Seriously, I read your post to define EVR as non-detectible at week 24, but yes, what you say here, is correct -- a two-log or better drop at week 12 is EVR. Better of course is being non-detectible at week 12.

One reason the more sensitive tests are better is because non-detectible is more and more being defined by the studies as at least under 50 IU/ml. So, if your test has a sensitivity of 600 IU/ml, you could test negative but still be detectible, if say your viral load was 400 IU/ml.
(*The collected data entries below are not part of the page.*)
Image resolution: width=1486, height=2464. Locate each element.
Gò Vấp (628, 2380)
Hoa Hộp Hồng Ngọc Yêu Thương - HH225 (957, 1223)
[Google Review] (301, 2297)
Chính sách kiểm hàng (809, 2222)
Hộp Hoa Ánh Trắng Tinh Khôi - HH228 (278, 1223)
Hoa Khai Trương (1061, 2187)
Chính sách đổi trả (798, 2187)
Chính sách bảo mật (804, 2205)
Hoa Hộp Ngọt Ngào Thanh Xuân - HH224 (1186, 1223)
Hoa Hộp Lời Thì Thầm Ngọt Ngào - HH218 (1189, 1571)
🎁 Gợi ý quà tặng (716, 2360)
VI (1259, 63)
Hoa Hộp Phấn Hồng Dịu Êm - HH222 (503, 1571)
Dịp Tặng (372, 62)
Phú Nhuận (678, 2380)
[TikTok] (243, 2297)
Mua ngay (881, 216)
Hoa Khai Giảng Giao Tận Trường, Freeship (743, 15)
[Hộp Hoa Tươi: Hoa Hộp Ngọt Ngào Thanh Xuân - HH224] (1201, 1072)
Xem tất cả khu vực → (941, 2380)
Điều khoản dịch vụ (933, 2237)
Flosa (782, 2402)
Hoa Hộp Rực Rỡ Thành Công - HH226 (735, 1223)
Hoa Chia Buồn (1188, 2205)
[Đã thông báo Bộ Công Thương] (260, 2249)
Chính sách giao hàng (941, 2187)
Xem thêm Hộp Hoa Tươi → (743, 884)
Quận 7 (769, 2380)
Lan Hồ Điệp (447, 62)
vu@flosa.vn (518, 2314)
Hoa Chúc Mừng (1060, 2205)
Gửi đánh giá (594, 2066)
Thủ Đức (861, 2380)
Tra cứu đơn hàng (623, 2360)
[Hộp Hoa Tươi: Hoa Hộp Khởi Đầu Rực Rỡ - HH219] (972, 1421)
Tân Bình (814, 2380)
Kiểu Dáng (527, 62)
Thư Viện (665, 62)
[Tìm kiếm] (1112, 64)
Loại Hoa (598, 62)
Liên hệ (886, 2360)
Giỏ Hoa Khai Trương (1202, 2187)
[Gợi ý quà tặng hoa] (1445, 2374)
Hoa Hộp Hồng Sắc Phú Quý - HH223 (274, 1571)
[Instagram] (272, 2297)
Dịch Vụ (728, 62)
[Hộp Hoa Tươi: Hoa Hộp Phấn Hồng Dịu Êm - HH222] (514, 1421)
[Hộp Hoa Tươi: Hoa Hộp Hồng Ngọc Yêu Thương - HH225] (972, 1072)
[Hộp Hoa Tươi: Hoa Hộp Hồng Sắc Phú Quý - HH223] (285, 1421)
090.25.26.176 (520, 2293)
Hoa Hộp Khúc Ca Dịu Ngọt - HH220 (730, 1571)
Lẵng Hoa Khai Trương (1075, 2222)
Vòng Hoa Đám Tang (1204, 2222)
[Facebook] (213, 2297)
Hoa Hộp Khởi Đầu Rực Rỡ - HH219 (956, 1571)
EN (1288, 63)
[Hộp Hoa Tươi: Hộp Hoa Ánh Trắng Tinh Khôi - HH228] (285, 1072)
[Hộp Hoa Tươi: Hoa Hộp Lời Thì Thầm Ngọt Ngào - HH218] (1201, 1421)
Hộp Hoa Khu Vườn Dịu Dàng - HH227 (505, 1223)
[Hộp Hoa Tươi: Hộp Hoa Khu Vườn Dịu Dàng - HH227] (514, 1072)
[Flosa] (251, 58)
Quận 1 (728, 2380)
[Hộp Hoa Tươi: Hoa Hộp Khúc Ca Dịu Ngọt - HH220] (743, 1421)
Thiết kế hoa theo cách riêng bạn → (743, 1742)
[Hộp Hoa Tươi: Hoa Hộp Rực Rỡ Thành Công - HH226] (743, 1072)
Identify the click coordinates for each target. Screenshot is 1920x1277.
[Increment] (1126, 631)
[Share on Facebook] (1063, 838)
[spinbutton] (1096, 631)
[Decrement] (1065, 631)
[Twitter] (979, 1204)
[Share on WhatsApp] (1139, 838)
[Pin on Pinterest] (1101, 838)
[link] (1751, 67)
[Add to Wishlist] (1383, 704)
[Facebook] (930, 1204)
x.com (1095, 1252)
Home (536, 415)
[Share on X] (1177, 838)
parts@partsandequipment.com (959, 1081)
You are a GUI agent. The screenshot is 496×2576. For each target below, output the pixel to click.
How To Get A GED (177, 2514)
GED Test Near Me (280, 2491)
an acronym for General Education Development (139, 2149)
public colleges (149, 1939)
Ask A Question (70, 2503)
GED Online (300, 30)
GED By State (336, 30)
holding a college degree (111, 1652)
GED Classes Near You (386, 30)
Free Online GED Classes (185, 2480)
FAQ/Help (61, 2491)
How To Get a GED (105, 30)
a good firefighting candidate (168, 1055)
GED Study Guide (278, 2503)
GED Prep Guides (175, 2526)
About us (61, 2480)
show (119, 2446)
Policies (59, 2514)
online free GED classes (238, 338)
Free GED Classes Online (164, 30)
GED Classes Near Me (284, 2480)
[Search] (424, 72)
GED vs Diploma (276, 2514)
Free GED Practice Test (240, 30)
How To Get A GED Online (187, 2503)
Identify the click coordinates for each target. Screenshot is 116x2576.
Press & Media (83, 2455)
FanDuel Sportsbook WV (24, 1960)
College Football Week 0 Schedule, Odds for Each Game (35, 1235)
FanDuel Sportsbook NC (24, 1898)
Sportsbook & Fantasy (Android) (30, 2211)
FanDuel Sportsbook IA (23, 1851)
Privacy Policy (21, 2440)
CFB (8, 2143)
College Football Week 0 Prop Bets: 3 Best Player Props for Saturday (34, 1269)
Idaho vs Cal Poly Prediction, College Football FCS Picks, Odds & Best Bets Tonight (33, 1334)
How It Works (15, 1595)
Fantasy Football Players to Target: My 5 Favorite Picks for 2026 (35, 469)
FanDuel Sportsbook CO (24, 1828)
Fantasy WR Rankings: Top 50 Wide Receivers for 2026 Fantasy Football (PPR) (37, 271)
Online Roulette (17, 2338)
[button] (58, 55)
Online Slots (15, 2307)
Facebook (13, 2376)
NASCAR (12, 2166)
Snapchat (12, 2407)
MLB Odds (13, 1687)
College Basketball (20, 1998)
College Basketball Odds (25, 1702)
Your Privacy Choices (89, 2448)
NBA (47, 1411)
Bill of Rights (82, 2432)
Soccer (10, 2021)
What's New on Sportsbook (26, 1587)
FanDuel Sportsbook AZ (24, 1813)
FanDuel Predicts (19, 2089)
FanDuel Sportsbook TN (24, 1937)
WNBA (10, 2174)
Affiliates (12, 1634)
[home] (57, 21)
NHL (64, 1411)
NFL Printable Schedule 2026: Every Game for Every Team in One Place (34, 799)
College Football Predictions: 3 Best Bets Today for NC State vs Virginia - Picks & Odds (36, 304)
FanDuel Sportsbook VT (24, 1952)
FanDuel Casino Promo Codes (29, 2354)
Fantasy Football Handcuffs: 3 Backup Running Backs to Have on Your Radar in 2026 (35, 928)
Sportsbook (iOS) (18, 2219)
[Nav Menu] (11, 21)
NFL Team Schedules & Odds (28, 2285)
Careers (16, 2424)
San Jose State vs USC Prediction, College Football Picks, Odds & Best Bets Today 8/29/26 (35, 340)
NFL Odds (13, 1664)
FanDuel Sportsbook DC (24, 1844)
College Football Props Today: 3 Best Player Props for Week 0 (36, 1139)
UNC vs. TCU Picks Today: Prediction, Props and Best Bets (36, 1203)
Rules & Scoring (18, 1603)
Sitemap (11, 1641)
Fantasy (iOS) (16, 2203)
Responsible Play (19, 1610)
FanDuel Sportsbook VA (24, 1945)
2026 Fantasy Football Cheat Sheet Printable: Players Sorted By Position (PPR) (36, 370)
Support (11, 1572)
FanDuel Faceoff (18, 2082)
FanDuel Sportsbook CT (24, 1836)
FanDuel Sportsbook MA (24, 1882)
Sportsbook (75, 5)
So, using the Drusano model (treat 36 weeks past non-detectible) using a less sensitive test could result in a different tx length. As another example, if you went non-detectible at week 4, and were having a very difficult period with sides at week 4, you would have more information to make a decision regarding the risks/rewards of continuing on. Lastly, multiple PCR's have the added benefit of more or less guaranteeing you that you were consistently negative throughout treatment. It's possible some people have a viral breakthrough -- then a reversal -- mid treatment and don't know it. If they had the added information, they might treat longer.

That said, testing at week 12, 24 and 48 is pretty standard with the 4-week PCR becoming more popular. I'd simply recommend that as long as you're getting stuck with the needle, why not get the most sensitive test available?

It's a bit past my bedtime, so I hope this is making some sense.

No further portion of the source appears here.